* **Exercise**: Rewrite the lines below, replacing "Open" with "Expand" everywhere it appears and changing nothing else. Leave the pictures out of your answer.

* **Data for this exercise**:

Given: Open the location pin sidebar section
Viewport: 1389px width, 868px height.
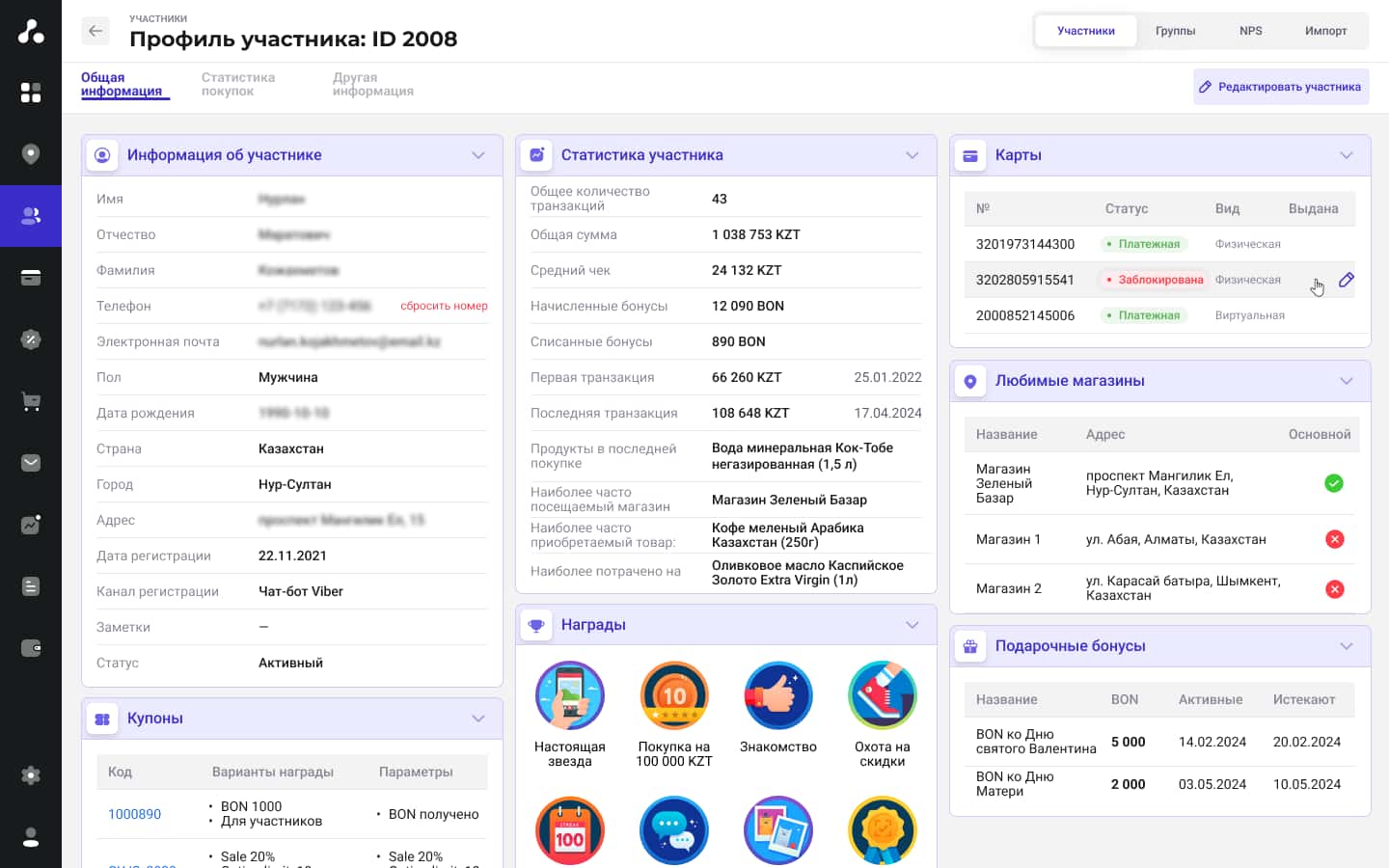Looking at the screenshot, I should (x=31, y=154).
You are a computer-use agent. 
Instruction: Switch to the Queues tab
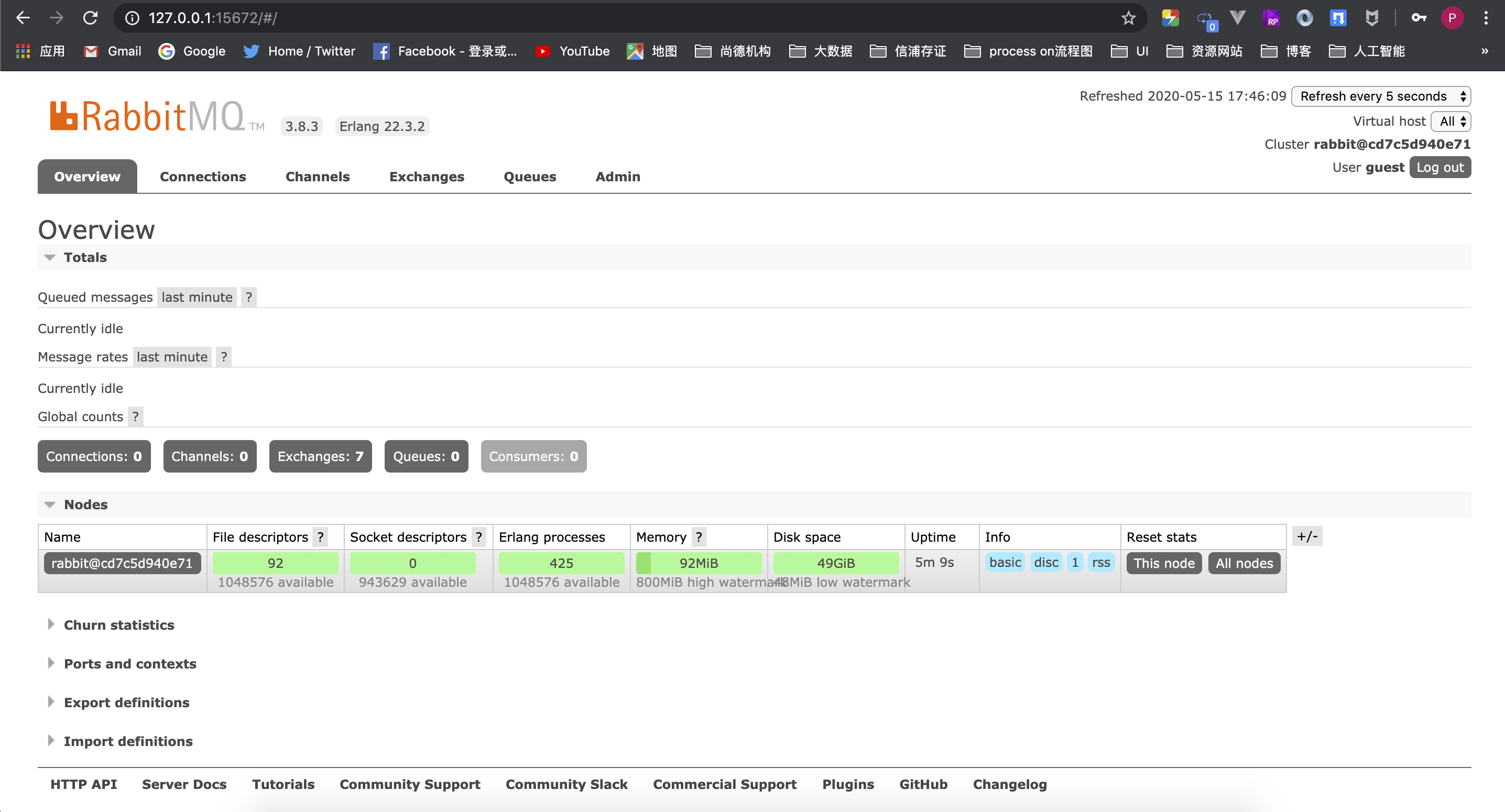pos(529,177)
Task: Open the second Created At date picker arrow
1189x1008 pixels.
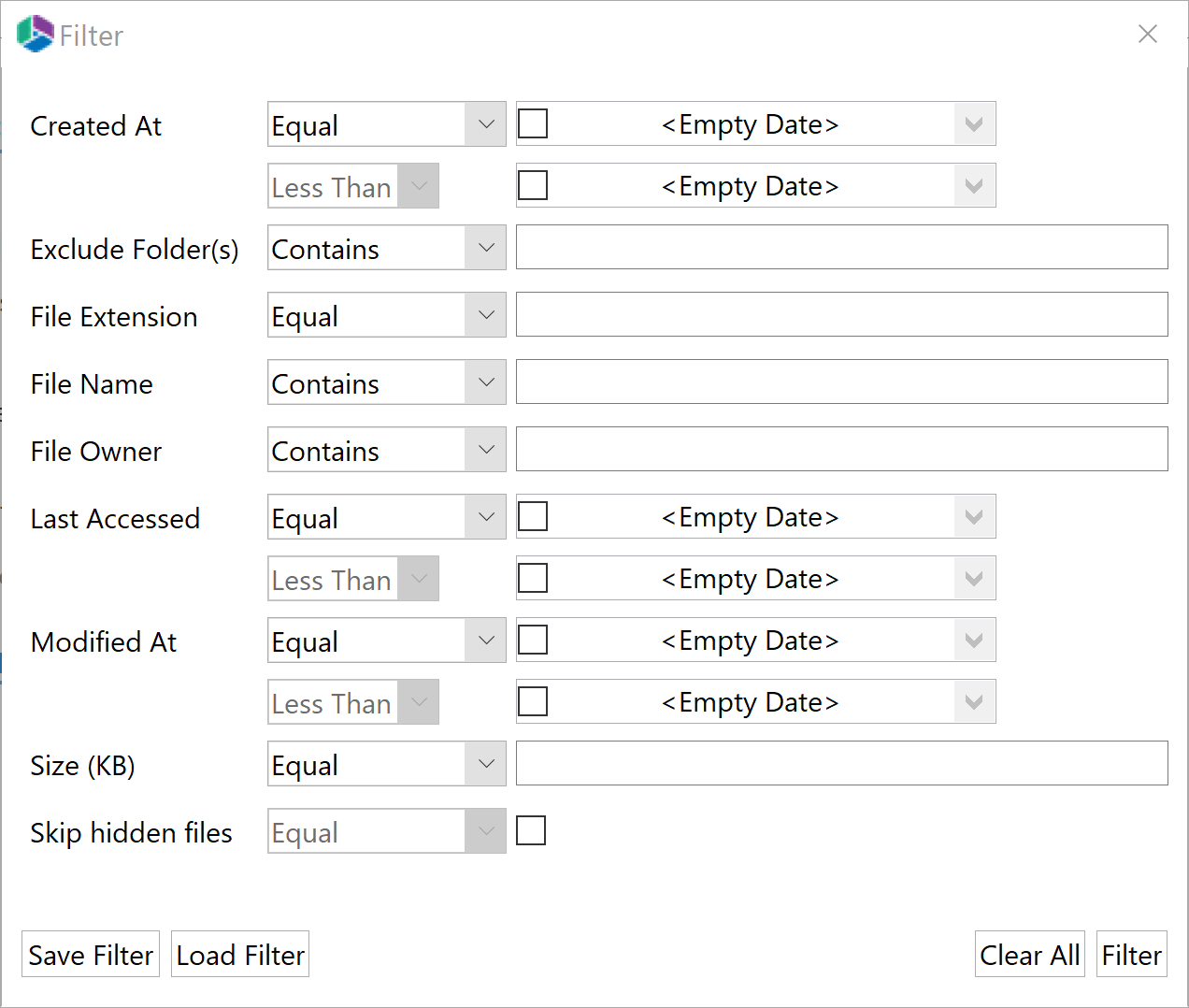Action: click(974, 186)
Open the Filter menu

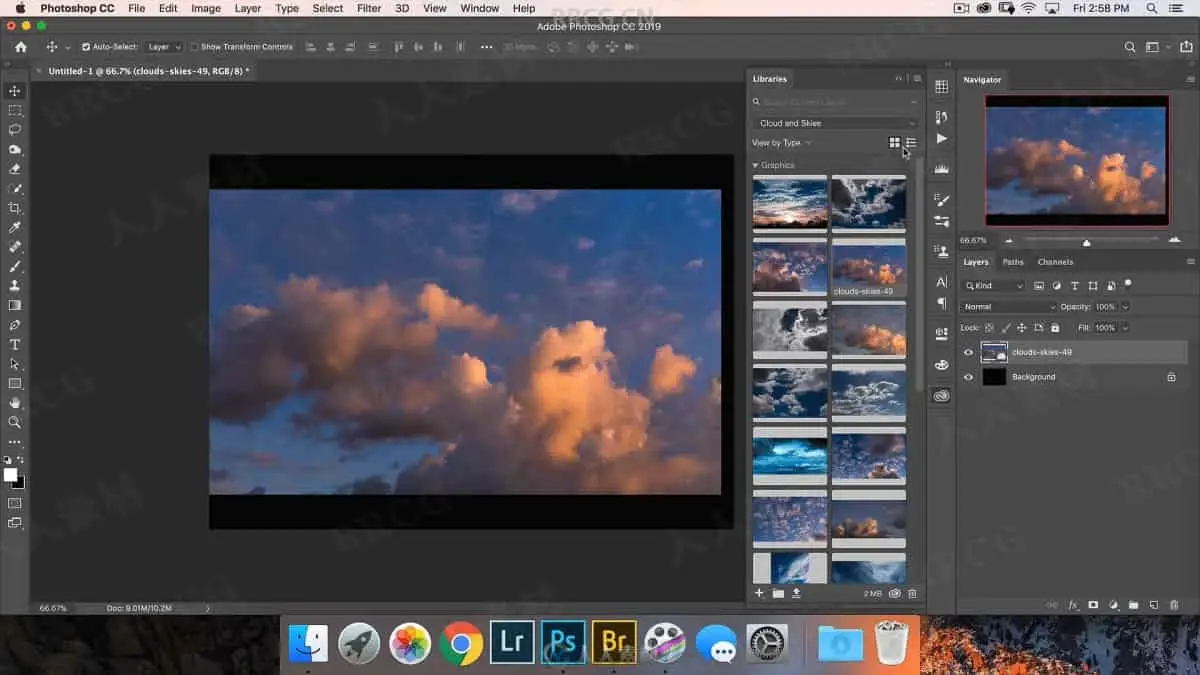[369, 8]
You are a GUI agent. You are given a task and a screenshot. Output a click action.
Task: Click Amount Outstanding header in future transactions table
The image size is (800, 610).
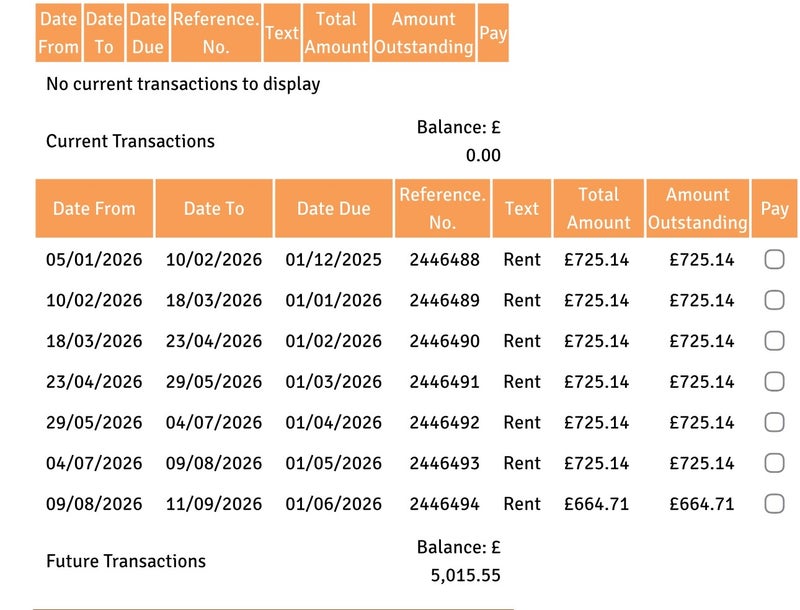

* **Written response**:
Given: Expand the location pin sidebar section
Viewport: 1389px width, 868px height.
Looking at the screenshot, I should (x=31, y=154).
You are a computer-use agent. 
Instruction: Switch to the Queues tab
pos(529,177)
Task: Expand the second Created At date picker arrow
1189x1008 pixels.
Action: click(974, 186)
Expand the Filter menu

[369, 8]
You are a GUI agent. You are given a task and a screenshot. Output a click action.
Task: Click Amount Outstanding header in future transactions table
The image size is (800, 610).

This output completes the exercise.